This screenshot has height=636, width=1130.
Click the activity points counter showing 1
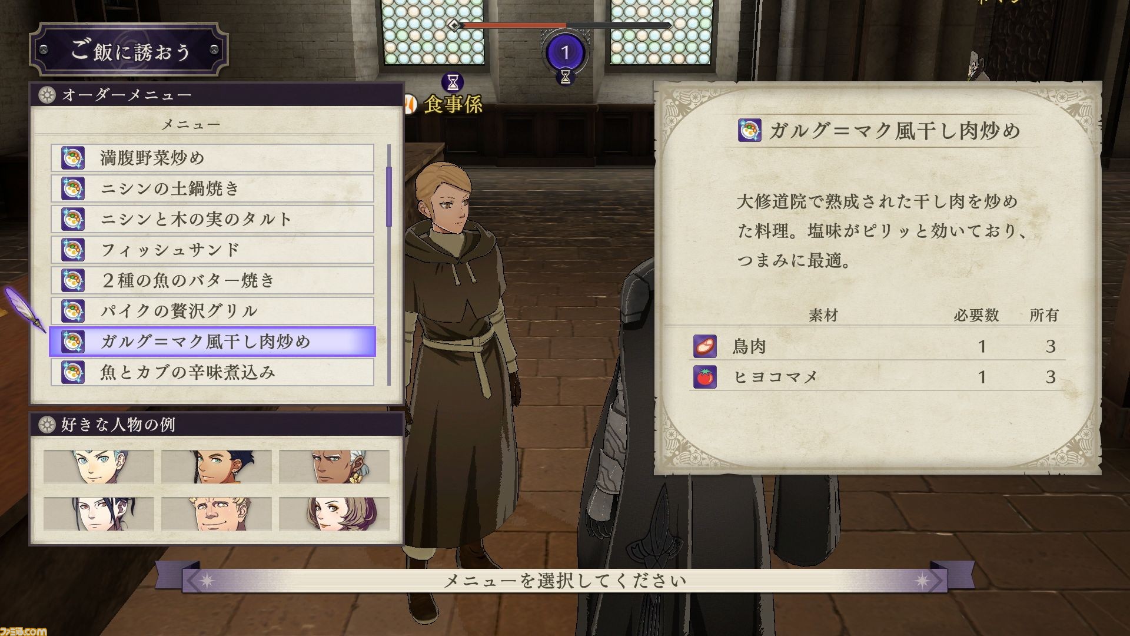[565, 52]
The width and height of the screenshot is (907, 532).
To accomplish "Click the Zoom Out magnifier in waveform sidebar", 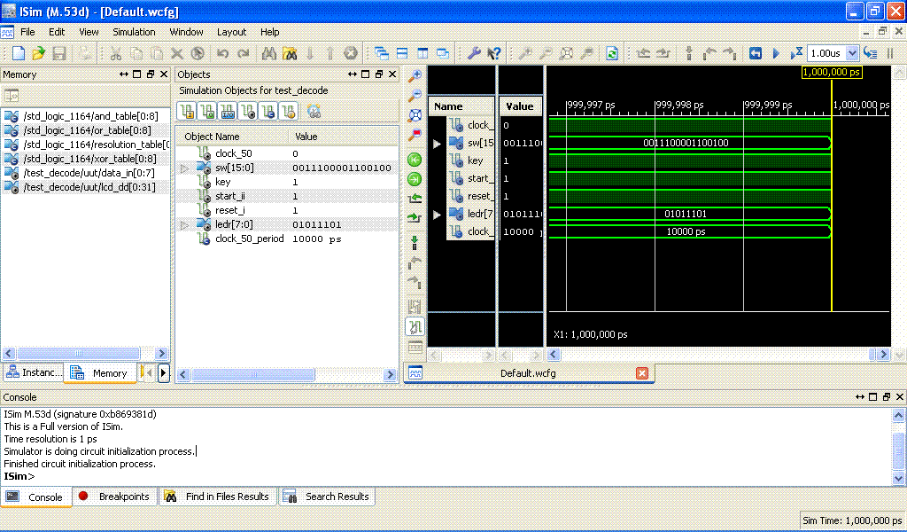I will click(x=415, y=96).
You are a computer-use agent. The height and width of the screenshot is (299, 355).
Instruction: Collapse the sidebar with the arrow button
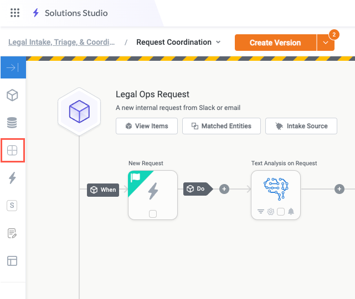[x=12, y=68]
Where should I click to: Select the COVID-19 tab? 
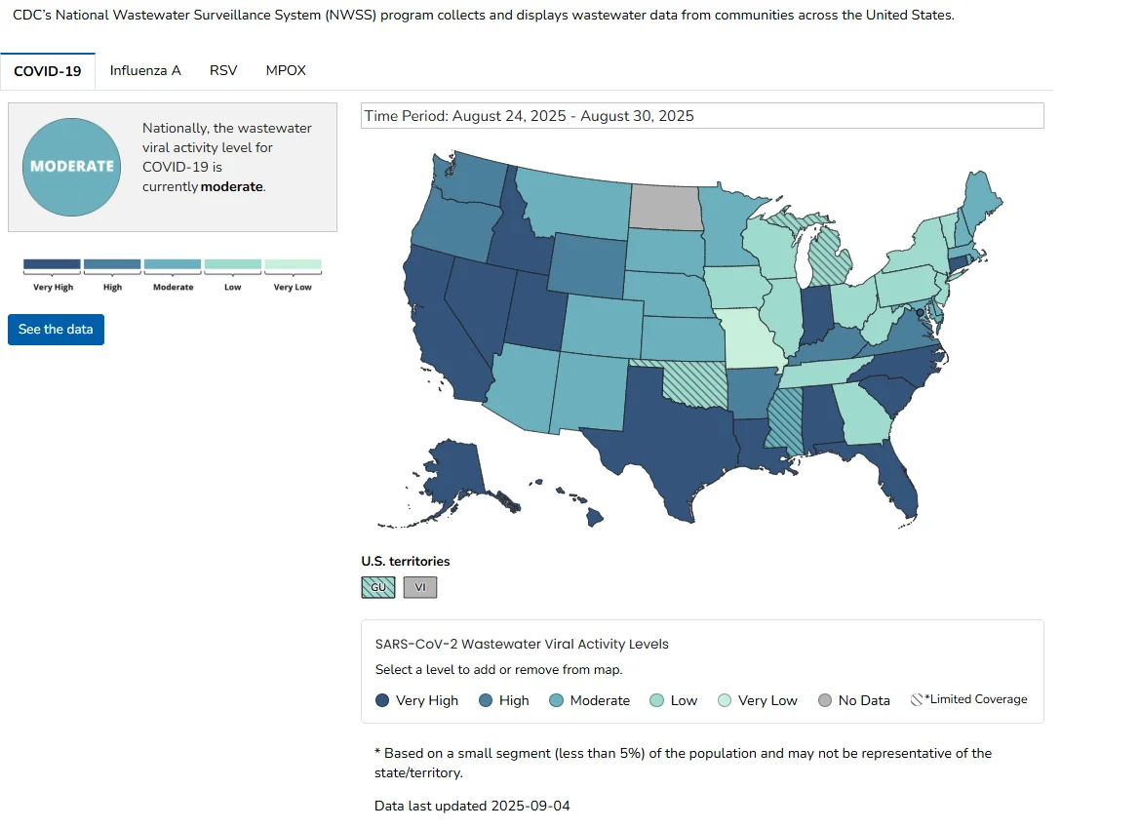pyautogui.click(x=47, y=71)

_ _ _ _ _ _ _

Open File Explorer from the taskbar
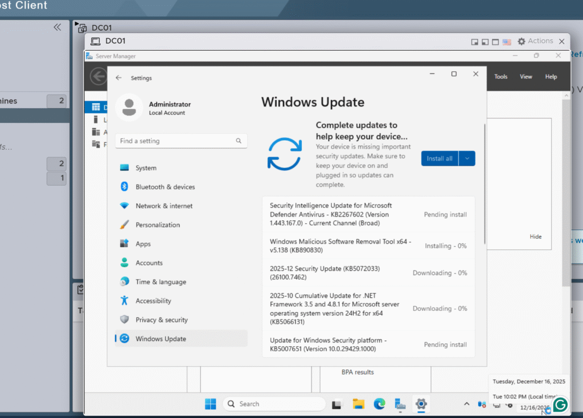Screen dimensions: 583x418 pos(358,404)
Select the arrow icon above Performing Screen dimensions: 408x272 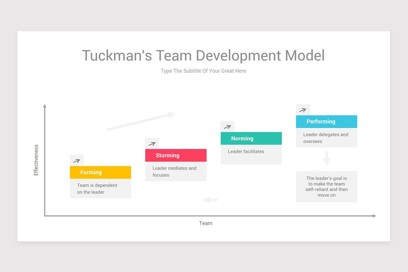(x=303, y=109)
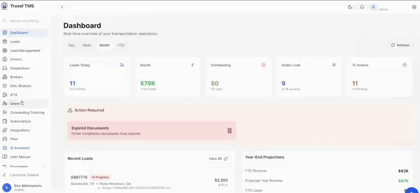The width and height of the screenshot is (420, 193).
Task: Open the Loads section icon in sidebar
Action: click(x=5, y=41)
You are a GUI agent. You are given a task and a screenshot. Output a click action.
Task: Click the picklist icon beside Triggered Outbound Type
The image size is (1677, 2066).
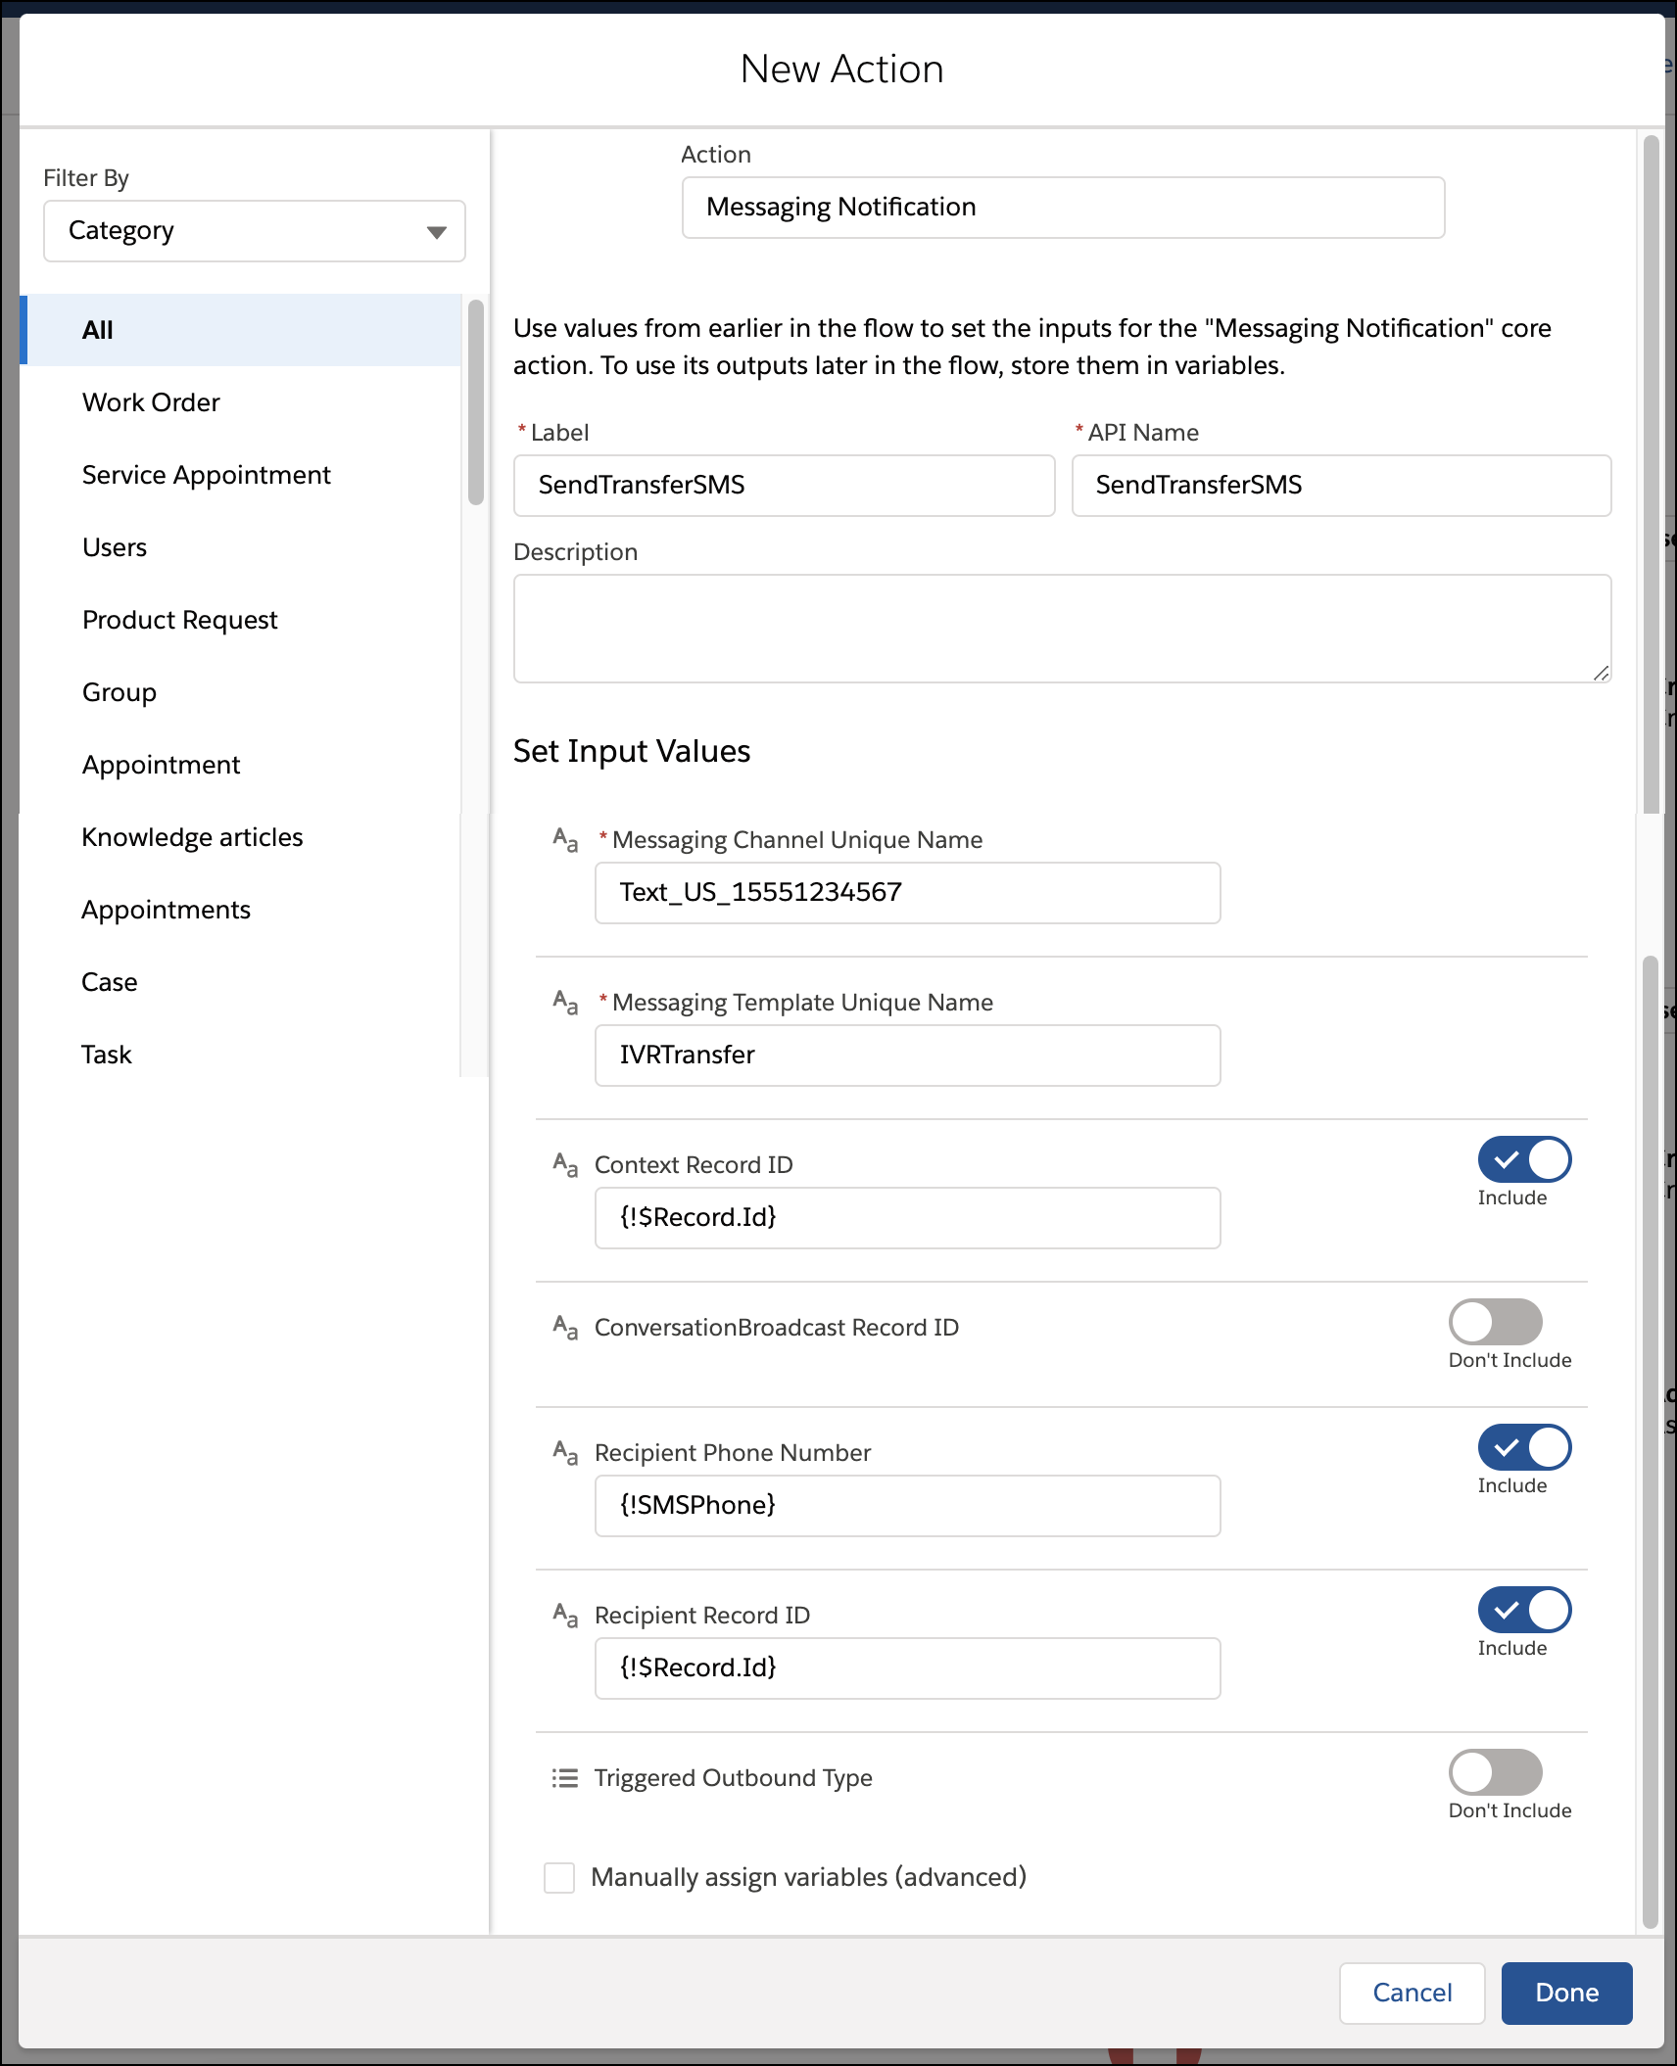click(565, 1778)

_ _ _ _ _ _ _

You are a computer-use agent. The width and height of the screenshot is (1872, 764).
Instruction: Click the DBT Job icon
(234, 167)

_ _ _ _ _ _ _

■ TASK PROMPT:
Copy only the lines in the listing that contain "agent".

■ FINISHED EXERCISE:
You are a computer-use agent. The height and width of the screenshot is (299, 355).
You are a GUI agent. You are given a task and a screenshot. Output a click action.
You are a computer-use agent. The width and height of the screenshot is (1872, 764).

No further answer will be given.